Tuesday, July 19, 2011

On hell, and other people.

Even worse than looking for a new sharehouse is looking for a new housemate. Instead of an afternoon filled with procrastination and the dog park, then dinner at mum’s and the family Masterchef viewing, last Sunday was filled with back to back interviews.

It’s not the interviews themselves, but the prospect of not finding someone that clicks and having to settle with someone who doesn’t outwardly appear to have a narcissistic personality disorder or prohibitively bad personal hygiene, but doesn’t feel right. I have lived with both of these, and with alcoholics of varying degrees of functionality, with self-important, socially inept recluses and people who are always gushing, smiling and painfully ‘on’. I have lived with people who slip instantly into an easy friendship, and with people that I still see and care about, years later. There’s no test for that, that can be performed in a 15 minute ‘here’s the room, it’s this much and we have great internet and everything works’.
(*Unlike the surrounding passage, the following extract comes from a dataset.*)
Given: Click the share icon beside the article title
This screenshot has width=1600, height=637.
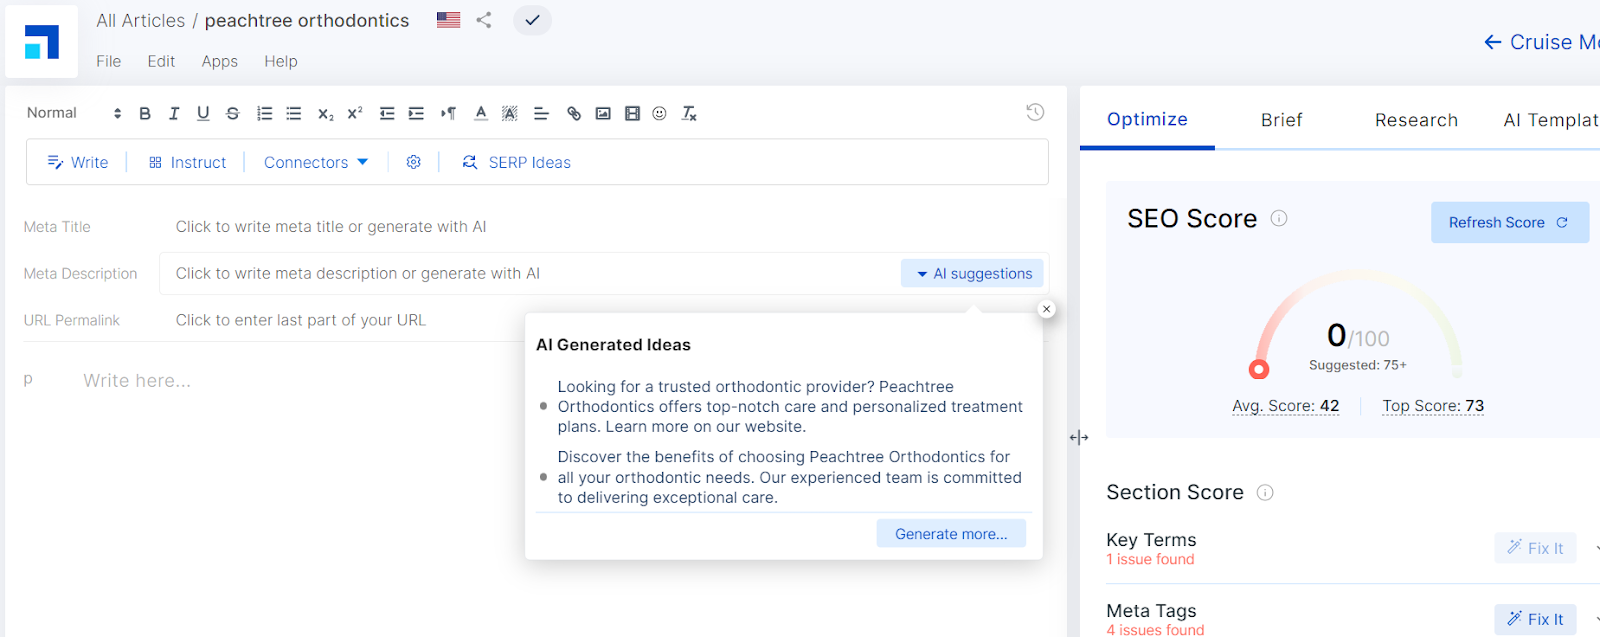Looking at the screenshot, I should pyautogui.click(x=484, y=20).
I don’t care what music you listen to, what you are wearing, your education level, your parents’ socio-economic background or that you only watch Good Quality TV. I don’t care whether you have experienced hand-to-mouth poverty yourself or just read about it. I don’t care about any of these things, unless they’re defining features of your personality and sense of self – in which case, your desperation to impress (or perhaps one up me, because I can tell) is tiresome. We’re not fighting over a boy, competing for a job, or courting each other.

If you like to watch TV and have a job that you hate and that doesn’t define you as a person, that’s .. fine. You don’t have to prove your value as a person, and how well you’ll fit into Moreland. You don’t need to drop names of people and HBO and warehouse parties and yeah, man, RAD, yeah, rad. Rad.

You can be whoever you are, and I’ll be who I am, and that way we can both be relaxed around each other and have a smoothly functioning household. That’s what I’m really looking for. This is about a house, where we are both going to spend a lot of time, together. Your affectations exhaust me, on your behalf, and I don’t know whether to raise an eyebrow or actually worry about when you’ll snap.